La première est stratégique : les employeurs (BUSINESSEUROPE) ont accepté la négociation. Comment un syndicat européen pourrait-il la refuser? Il est difficile, me semble-t-il pour un syndicat de refuser de négocier. C’est notre fonction, non ? Pouvons-nous espérer que le parlement européen vote de nouveau une opposition à l’opt out ? Rien n’est moins sûr.
D’autre part, nous le savons, 17 pays ont déjà une ou l’autre forme d’opt out ; le risque est que 27 pays sur 27 décident de déroger, auquel cas nous aurions une législation à laquelle personne n’est obligée d’obéir… un comble !
Dans ce contexte, le comité de direction de la CES a souscrit à la proposition du secrétariat de s’orienter plutôt vers l’option stratégique de négocier, dans le cadre d’un mandat ferme. Ce mandat est actuellement en discussion et nous attendons une réponse de nos organisations pour le début du mois de novembre prochain. Uni Europa fera entendre sa voix.
Enfin, dans le contexte du suivi du congrès d’Athènes, la CES va initier une campagne européenne qui devrait se poursuivre jusqu’aux élections parlementaire du printemps 2014.

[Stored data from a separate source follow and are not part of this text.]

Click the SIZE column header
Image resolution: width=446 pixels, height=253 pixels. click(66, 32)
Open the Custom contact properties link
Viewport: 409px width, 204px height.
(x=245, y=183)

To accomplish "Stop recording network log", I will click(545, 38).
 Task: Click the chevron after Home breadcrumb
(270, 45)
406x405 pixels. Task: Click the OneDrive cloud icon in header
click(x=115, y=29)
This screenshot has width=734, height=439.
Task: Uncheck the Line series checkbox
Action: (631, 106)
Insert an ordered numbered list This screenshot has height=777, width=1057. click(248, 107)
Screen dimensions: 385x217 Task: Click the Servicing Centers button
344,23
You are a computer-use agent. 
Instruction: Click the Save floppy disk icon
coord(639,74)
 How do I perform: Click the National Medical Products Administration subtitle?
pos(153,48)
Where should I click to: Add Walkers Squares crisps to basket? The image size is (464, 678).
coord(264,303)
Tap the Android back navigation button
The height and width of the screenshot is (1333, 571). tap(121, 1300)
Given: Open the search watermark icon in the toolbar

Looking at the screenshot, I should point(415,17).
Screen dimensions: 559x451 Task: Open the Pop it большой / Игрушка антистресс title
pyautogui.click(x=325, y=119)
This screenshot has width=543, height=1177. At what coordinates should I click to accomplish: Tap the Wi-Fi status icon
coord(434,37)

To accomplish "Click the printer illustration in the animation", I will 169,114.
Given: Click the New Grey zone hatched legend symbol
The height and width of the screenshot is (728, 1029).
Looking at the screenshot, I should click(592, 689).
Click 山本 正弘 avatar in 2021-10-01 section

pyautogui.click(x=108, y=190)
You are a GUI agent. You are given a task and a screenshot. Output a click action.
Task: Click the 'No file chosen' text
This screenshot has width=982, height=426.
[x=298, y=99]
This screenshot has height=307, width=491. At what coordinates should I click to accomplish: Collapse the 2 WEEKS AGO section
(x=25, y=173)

Cette campagne sera pilotée par le Secrétaire général adjoint Patrick Itschert et sera présidée par Brendan Barber, Secrétaire général du TUC. Je suis heureuse qu’il ait accepté de présider cette campagne. Les thèmes de cette action sont encore ouverts, mais devraient certainement reprendre l’exigence « à travail égal, salaire égal sur le lieu de travail», exigence qui a été mise à mal par la cour de justice européenne.
Là aussi nous aurons besoin de votre soutien et de votre participation concrète.
Président, chers camarades, j’ai essayé de brosser à grands traits quelques unes des priorités de la CES aujourd’hui.
J’ai un sentiment d’urgence.
J’ai essayé de vous le faire partager.
Mais j’ai aussi un sentiment d’espoir. La conscience que nous dépendons les uns des autres et que nous devons agir les uns avec les autres est beaucoup plus grande qu’elle n’était il y a quelques années.
Nous avons des problèmes; nous devons les affronter; sans tabou.
C’est en tous cas l’état d’esprit dans lequel je suis aujourd’hui dans ma fonction de secrétaire générale – dans laquelle je suis encore certainement beaucoup à apprendre.
Avant de terminer, je voudrais dire un grand merci à tous les affiliés français pour leur accueil et leur aide chaleureuse et fraternelle. Nous avons réussi à réaliser l’unité syndicale. Parfait !
Encore une fois merci à vous tous de votre confiance. Et surtout que personne dans cette salle ne baisse les bras !
Excellent congrès et bonne continuation.
Je vous remercie de votre attention.